# THE TASK
The records below are to be transcribed word for word.
(SOURCE DATA Opens)
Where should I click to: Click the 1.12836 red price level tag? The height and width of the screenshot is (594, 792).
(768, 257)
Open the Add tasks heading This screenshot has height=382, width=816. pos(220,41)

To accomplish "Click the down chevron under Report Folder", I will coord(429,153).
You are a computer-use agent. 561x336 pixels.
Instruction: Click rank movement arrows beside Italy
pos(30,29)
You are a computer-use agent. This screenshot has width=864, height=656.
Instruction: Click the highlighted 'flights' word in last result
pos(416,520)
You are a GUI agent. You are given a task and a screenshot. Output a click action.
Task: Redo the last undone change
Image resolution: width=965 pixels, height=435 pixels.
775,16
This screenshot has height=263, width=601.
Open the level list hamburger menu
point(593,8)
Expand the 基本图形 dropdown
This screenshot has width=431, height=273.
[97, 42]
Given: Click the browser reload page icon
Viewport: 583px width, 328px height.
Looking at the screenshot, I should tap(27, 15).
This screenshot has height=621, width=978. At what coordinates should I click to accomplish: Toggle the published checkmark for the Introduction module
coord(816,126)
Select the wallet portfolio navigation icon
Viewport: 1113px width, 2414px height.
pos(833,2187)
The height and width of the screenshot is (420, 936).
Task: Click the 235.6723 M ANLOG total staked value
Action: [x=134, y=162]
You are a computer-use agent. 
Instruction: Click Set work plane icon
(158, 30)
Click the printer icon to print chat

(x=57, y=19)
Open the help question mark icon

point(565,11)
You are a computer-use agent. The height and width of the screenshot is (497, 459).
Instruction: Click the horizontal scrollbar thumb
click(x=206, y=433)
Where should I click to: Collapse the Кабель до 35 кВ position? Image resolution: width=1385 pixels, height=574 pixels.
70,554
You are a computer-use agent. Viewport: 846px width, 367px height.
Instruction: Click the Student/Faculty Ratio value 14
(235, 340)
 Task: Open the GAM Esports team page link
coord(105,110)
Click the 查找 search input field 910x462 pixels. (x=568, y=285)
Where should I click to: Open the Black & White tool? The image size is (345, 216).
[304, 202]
(SOURCE DATA Closes)
# SOLUTION FOR THIS PROBLEM
Where should I click to: Click the 1.12836 red price level tag? The height and width of the screenshot is (594, 792).
(768, 257)
Open the Add tasks heading This screenshot has height=382, width=816. pos(220,41)

To accomplish "Click the down chevron under Report Folder", I will coord(429,153).
You are a computer-use agent. 561x336 pixels.
Instruction: Click rank movement arrows beside Italy
pos(30,29)
You are a computer-use agent. This screenshot has width=864, height=656.
Instruction: Click the highlighted 'flights' word in last result
pos(416,520)
You are a GUI agent. You are given a task and a screenshot. Output a click action.
Task: Redo the last undone change
Image resolution: width=965 pixels, height=435 pixels.
775,16
This screenshot has height=263, width=601.
Open the level list hamburger menu
point(593,8)
Expand the 基本图形 dropdown
This screenshot has width=431, height=273.
[97, 42]
Given: Click the browser reload page icon
Viewport: 583px width, 328px height.
Looking at the screenshot, I should tap(27, 15).
This screenshot has height=621, width=978. At what coordinates should I click to accomplish: Toggle the published checkmark for the Introduction module
coord(816,126)
Select the wallet portfolio navigation icon
Viewport: 1113px width, 2414px height.
pos(833,2187)
The height and width of the screenshot is (420, 936).
Task: Click the 235.6723 M ANLOG total staked value
Action: [x=134, y=162]
You are a computer-use agent. 
Instruction: Click Set work plane icon
(158, 30)
Click the printer icon to print chat

(x=57, y=19)
Open the help question mark icon

point(565,11)
You are a computer-use agent. The height and width of the screenshot is (497, 459).
Instruction: Click the horizontal scrollbar thumb
click(x=206, y=433)
Where should I click to: Collapse the Кабель до 35 кВ position? Image resolution: width=1385 pixels, height=574 pixels.
70,554
You are a computer-use agent. Viewport: 846px width, 367px height.
Instruction: Click the Student/Faculty Ratio value 14
(235, 340)
 Task: Open the GAM Esports team page link
coord(105,110)
Click the 查找 search input field 910x462 pixels. (x=568, y=285)
Where should I click to: Open the Black & White tool? The image size is (345, 216).
[304, 202]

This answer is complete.